When A Cold Wind Blows
You'd think horses would turn their backs to the wind. It's interesting, because that idea is based on our human experience--who among us would want winter's blast hitting us in the face? Actually, when the cold wind blows, horses turn into it, facing it head-on. Why? Unlike cows, horse hair grows flat backwards. If they turned away from the wind, it would lift their coat and winter's chill would penetrate down to their skin.
Smart. Evolutionarily wise. And a good heads-up that our individual experience isn't always a reliable barometer of the best response in any given situation.
In winter, you'll also often see pastured horses huddling together beneath tall cedars when it gets really cold. Their body heat creates a sort of shared tent of warmth. And beneath the cedars, they're somewhat protected from snow and rainfall.
The metaphors may seem obvious. For instance, I've been thinking lately about what constitutes my "shared tent of warmth."
I am out in the cold a lot during winter, taking care of Dorian. I'm sure I'm not alone in feeling "out in the cold" at times. Our lives can seem bleak, over-burdened, perhaps confusing when we try our best, but our efforts don't seem to result in a path forward.
So where's our "shared tent of warmth"? Where's the place we go--mentally, physically, emotionally, to find peace, purpose, and provision?
Dorian has been that sustaining presence to me. He's helped remind me, over and over, that being with him is about letting go of preconceptions and self-concern, and focusing on his fully present self right in front of me.
“To forget one’s purpose is the commonest form of stupidity.” ~ Friedrich Nietzsche
The other day, I was at the barn after a significant snowfall. My task for the day was to work with Dorian in the indoor arena, moving him forward in rehab from a recent injury.
We had graduated to trotting in a straight line for five minutes!
The rehab wasn't fun. And certainly less fun in winter's frigidity--we both certainly felt left "out in the cold."
But it was also another opportunity to slow down, be present, discard deflating "if only we could . . ." or "this is so unfair! . . ." or "I can't wait for this to be over . . ." sorts of thoughts. And how often those defeating thoughts crowd in during our everyday lives, at least I've found that to be so.
Those thoughts, though, always take me away from being authentically invested in my purpose, "here and now," and so I'm not able to participate in the the beauty and gifts always with me, wherever that "here and now" may be, and however cold and inhospitable my life in those moments may seem.
For me, discarding self-defeating thoughts takes mental discipline, it takes striving to turn away from them, and to what I know to be true. And striving leads to progress, quite literally. Dorian's injury seemed to prevent him from reaching forward with his hind leg, so this whole process for me--and for him--has been about realizing that we can, we do, move forward when we keep our thoughts on the often quiet truth, always present. The benefits are palpable and substantial.

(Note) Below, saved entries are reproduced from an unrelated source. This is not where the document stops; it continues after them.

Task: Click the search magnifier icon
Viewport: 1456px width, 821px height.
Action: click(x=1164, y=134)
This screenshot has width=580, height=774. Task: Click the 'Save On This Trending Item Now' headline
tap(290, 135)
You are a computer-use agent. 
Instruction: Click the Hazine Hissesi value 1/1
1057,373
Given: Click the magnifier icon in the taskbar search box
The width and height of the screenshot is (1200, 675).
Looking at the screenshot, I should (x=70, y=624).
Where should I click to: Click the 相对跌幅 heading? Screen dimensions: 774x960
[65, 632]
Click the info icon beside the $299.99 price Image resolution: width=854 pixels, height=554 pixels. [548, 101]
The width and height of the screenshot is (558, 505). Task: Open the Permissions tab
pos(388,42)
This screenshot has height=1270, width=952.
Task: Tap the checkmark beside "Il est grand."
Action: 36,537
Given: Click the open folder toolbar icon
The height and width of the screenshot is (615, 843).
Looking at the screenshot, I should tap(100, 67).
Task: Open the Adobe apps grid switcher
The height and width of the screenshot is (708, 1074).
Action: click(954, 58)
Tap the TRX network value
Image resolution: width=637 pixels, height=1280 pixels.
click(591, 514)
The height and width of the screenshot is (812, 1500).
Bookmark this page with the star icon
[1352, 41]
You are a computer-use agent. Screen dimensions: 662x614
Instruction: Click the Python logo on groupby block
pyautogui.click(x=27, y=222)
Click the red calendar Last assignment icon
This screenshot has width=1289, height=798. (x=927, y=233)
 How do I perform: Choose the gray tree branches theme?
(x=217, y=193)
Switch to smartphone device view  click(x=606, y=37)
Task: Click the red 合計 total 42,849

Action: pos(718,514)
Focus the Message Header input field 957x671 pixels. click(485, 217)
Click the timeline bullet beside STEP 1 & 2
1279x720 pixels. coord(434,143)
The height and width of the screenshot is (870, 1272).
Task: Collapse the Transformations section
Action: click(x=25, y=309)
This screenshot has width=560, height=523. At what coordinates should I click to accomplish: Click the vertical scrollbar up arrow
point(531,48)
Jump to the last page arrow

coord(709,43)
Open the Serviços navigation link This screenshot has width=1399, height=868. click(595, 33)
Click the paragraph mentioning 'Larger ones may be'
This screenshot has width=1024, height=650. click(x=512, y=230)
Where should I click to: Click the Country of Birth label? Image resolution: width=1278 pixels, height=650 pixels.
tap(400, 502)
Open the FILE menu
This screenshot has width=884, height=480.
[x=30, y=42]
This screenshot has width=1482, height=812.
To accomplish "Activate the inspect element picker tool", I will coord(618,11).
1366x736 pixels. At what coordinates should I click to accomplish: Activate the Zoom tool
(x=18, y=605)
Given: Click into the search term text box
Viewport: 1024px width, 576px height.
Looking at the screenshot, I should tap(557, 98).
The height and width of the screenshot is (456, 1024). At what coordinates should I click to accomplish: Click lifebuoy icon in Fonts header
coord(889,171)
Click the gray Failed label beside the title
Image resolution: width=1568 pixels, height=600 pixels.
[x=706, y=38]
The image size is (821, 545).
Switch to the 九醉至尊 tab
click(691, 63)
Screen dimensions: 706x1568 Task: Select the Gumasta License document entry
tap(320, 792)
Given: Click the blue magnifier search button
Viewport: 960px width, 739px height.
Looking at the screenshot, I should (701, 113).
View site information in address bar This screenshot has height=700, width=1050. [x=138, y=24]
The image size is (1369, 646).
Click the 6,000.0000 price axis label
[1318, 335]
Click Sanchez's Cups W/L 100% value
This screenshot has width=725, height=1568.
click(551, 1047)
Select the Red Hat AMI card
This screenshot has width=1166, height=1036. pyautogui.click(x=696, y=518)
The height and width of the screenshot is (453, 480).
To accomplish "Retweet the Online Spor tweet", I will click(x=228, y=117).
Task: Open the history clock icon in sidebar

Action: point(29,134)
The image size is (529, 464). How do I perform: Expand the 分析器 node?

Guess what? Dr. Olivia's first vet check a month out from the injury showed Dorian had progressed a remarkable amount. He was zooming through the healing process.
Not forgetting my purpose, as Nietzsche notes, and keeping an uplifted thought for Dorian, resulted in progress and healing. For both of us.
And, later that snowy day, there were other gifts in store. I took a walk out to the back pastures with Lily, down to the snowy wood trails. The wind blew, but I oddly felt wrapped in a little circle of warmth the cold couldn't penetrate. Like horses, I was facing the cold winds of challenge and in doing so, was able to go forward with poise and gratitude rather than downtrodden thoughts that take me away from myself and the goodness that's always warmly embracing us all.
There were other gifts, too, of beauty, quietness, and the lovely peace of the snow-filled woods.
Dorian also had something to enjoy-- the warmth of a new friendship.
And so, I'm striving to let this cold winter teach me things I need to learn, or maybe be reminded of . . . that in any situation, there's always an opportunity for progress if we're willing to be present in it. There's always warmth to be shared, and a purposeful, light-filled life to be led.